Regarding capital goods, their cost must be fully imputed within the period of regularisation of the quotas corresponding to the aforesaid goods.

Property transfer tax (TPO)

TPO applies to transfer of goods and rights when the transferor is a private individual. It also applies to real estate transfers and real estate leases when the seller is an entrepreneur but the operation is exempt from VAT.

Transfer of shares is exempt from both VAT and TPO, but when the transfer is aimed at dissimulating the transfer of real estate owned by the company, the actual taxation of transfer of real estate is applied.

TPO tax rates are 6 per cent for the transfer of real estate, as well as for the constitution and transfer of rights in rem over them; 4 per cent in the case of the transfer of movable property and livestock; and 1 per cent in the case of constitution of rights in rem of guarantee, pensions, bonds or loans.

The above rates may change from one region to another, since regional authorities have competence to increase those tax rates.

Tax on financial transactions

In October 2018 the government announced a draft of law that would establish a new tax on financial transactions; this tax would apply to acquisition of shares in traded Spanish companies when they have a market capitalisation above €1 billion. The tax amounts to 0.2 per cent of the consideration paid exclusively for the shares and the taxable person is the intermediary acting in the operation.

The above-mentioned draft of law requires parliamentary approval.

Tax on certain digital services

Also in October 2018, the government announced another draft of law whereby the 'Google Tax' is enacted. The tax requires parliamentary approval.

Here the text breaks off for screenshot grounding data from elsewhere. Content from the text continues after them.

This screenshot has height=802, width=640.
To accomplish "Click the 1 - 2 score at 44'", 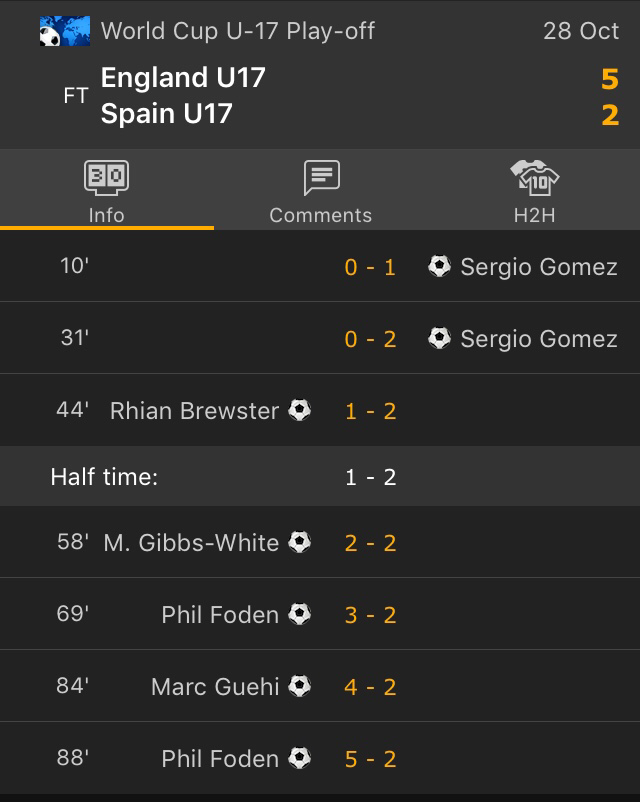I will click(371, 410).
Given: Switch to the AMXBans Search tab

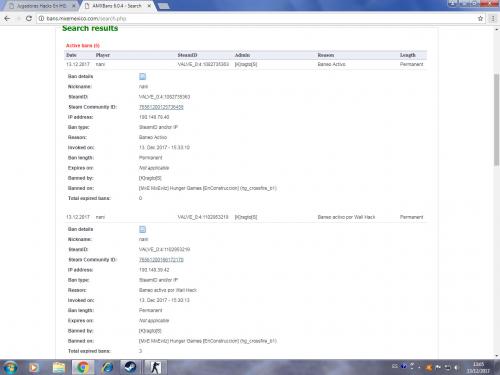Looking at the screenshot, I should pos(118,6).
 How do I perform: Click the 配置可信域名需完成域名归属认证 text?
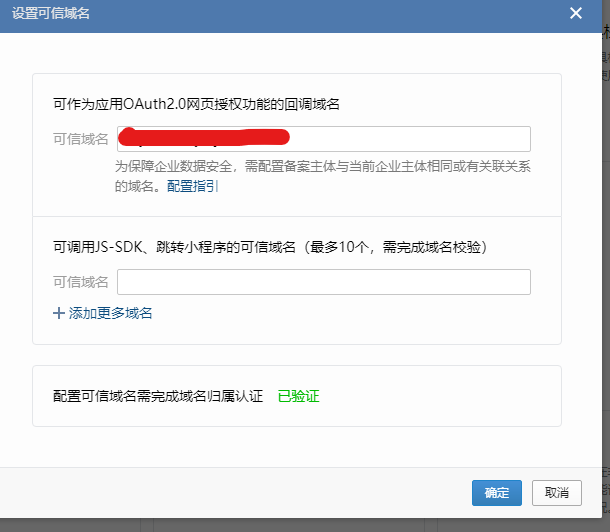pyautogui.click(x=157, y=396)
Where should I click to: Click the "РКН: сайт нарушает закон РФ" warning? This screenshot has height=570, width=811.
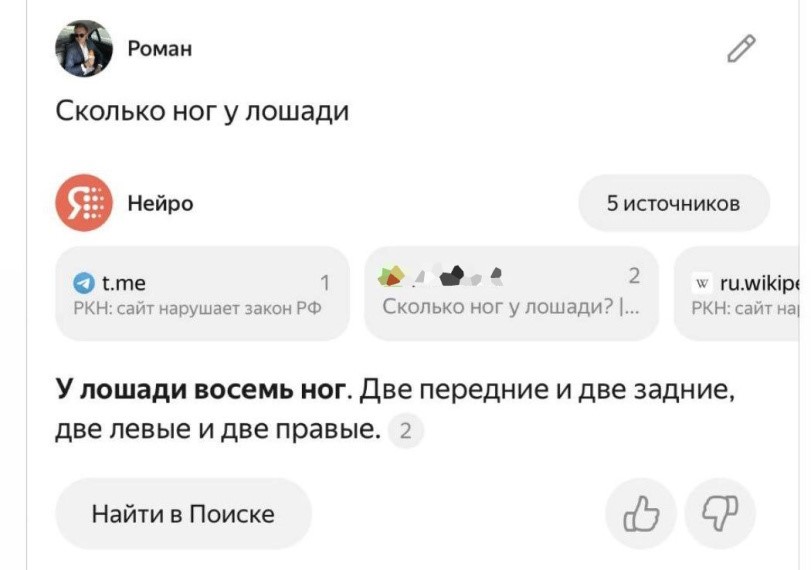tap(198, 307)
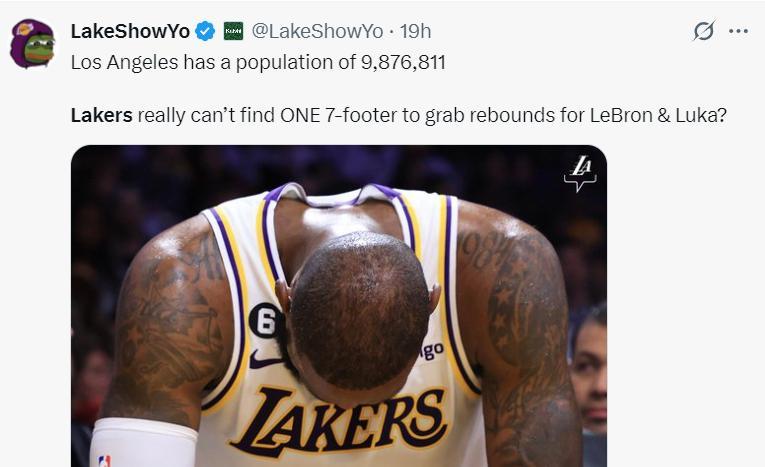This screenshot has width=765, height=467.
Task: Click the bold Lakers keyword in the post
Action: click(101, 115)

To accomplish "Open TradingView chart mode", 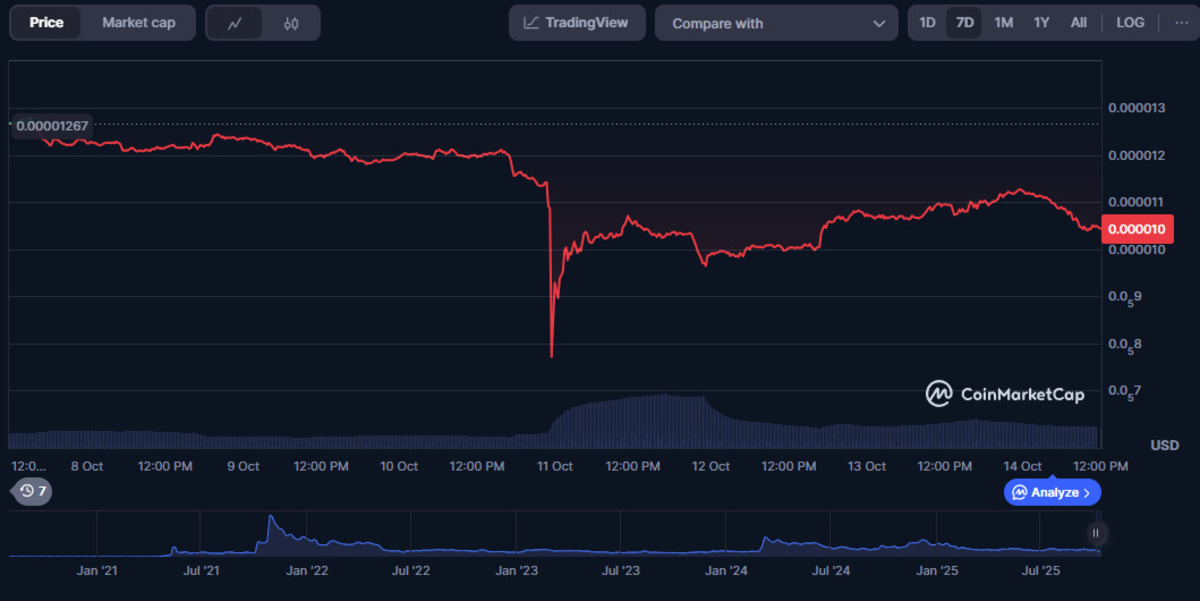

This tax applies to companies with worldwide turnover of over €750 million or Spanish income subject to this tax of over €3 million. The tax rate amounts to 3 per cent of income resulting from rendering digital services as defined in the draft of law.

Local property tax (IBI)

This tax is a direct municipal tax, periodic, real and mandatory in all councils, which taxes the value of real estate. The rate of taxation will vary depending on the city council, ranging from 0.3 per cent to 1.1 per cent of the cadastral value.

Stamp tax (AJD)

Stamp tax (document duties and registration fees) is levied on notarial instruments and records documenting transactions that need to be registered in public registries. The tax rates range from 0.5 per cent to 1.5 per cent of the operation value.

Net wealth tax (NWT)

NWT is levied on all assets and rights of economic content held by an individual.